◆ Data for review
+ + + +

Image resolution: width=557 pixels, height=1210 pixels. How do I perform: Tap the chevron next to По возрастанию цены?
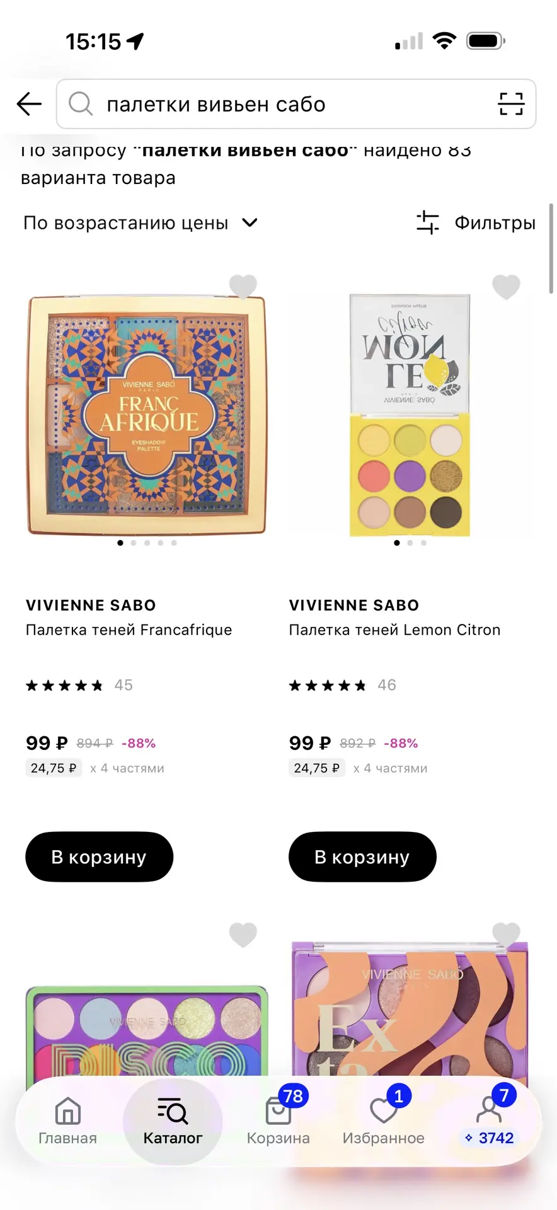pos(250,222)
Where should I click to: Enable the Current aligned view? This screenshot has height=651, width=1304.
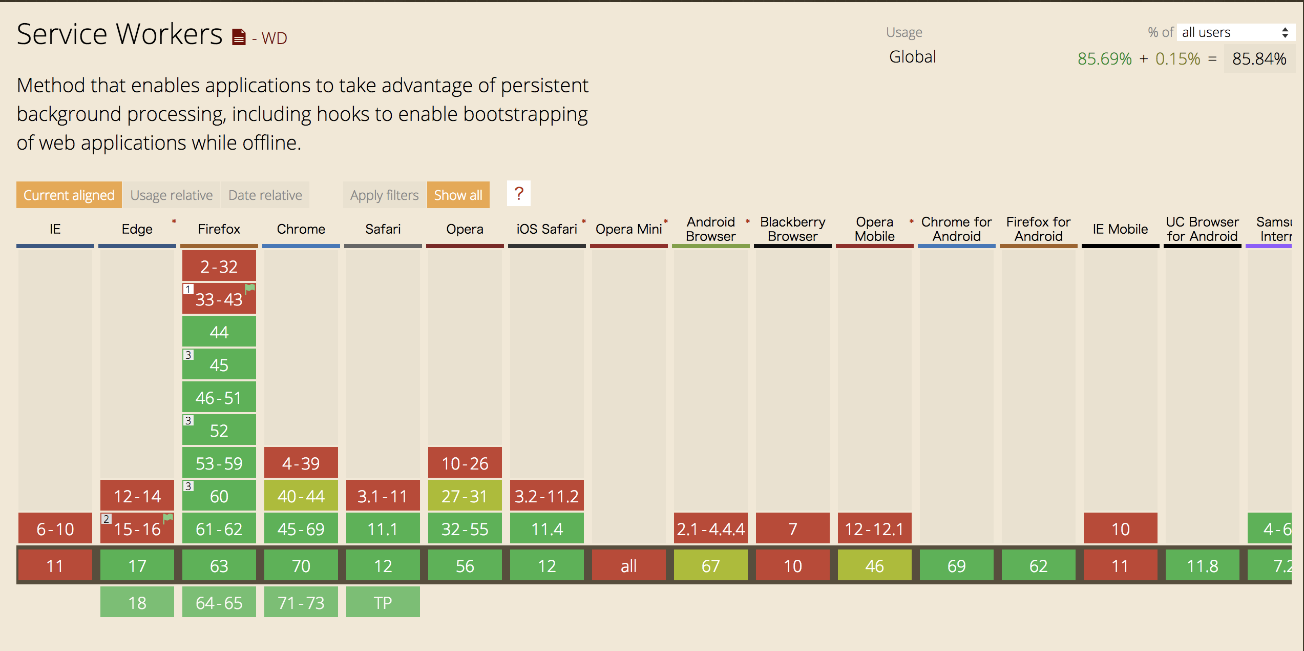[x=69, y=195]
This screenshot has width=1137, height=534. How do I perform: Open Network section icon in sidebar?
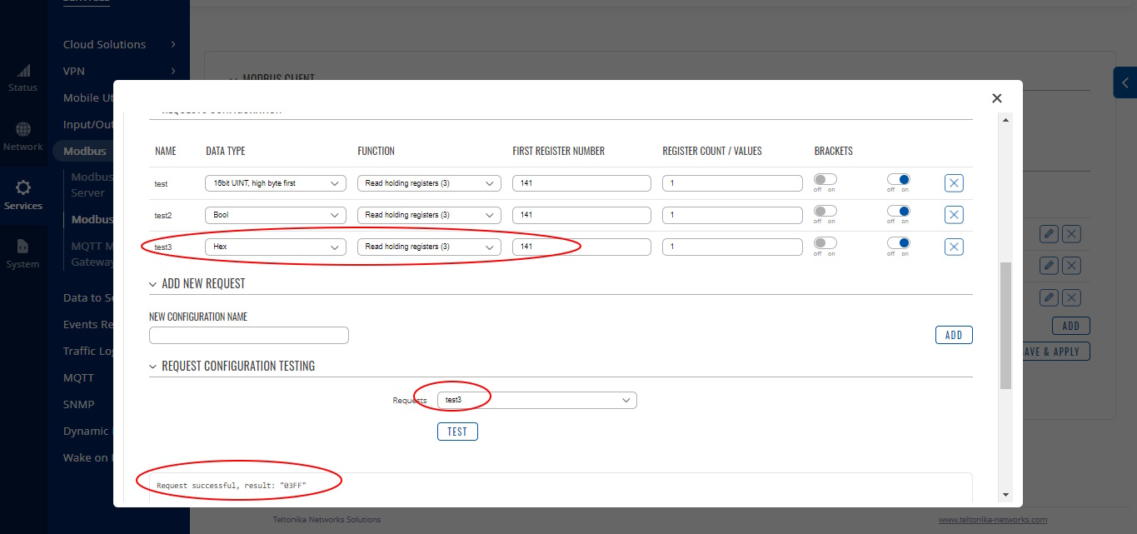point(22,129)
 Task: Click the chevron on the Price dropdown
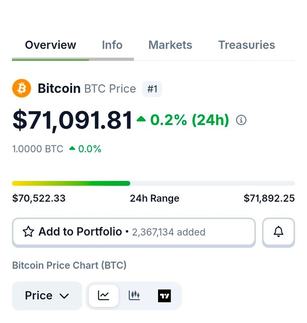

+ + + +

◆ What to work on
Every entry above should be returned exactly, with no images included.

◆ Result of the task
Image resolution: width=557 pixels, height=1210 pixels. How do I perform: Tap the chevron next to По возрастанию цены?
pos(250,222)
Where should I click to: Enable the Current aligned view? This screenshot has height=651, width=1304.
[x=69, y=195]
This screenshot has width=1137, height=534. How do I perform: Open Network section icon in sidebar?
point(22,129)
 Task: Click the chevron on the Price dropdown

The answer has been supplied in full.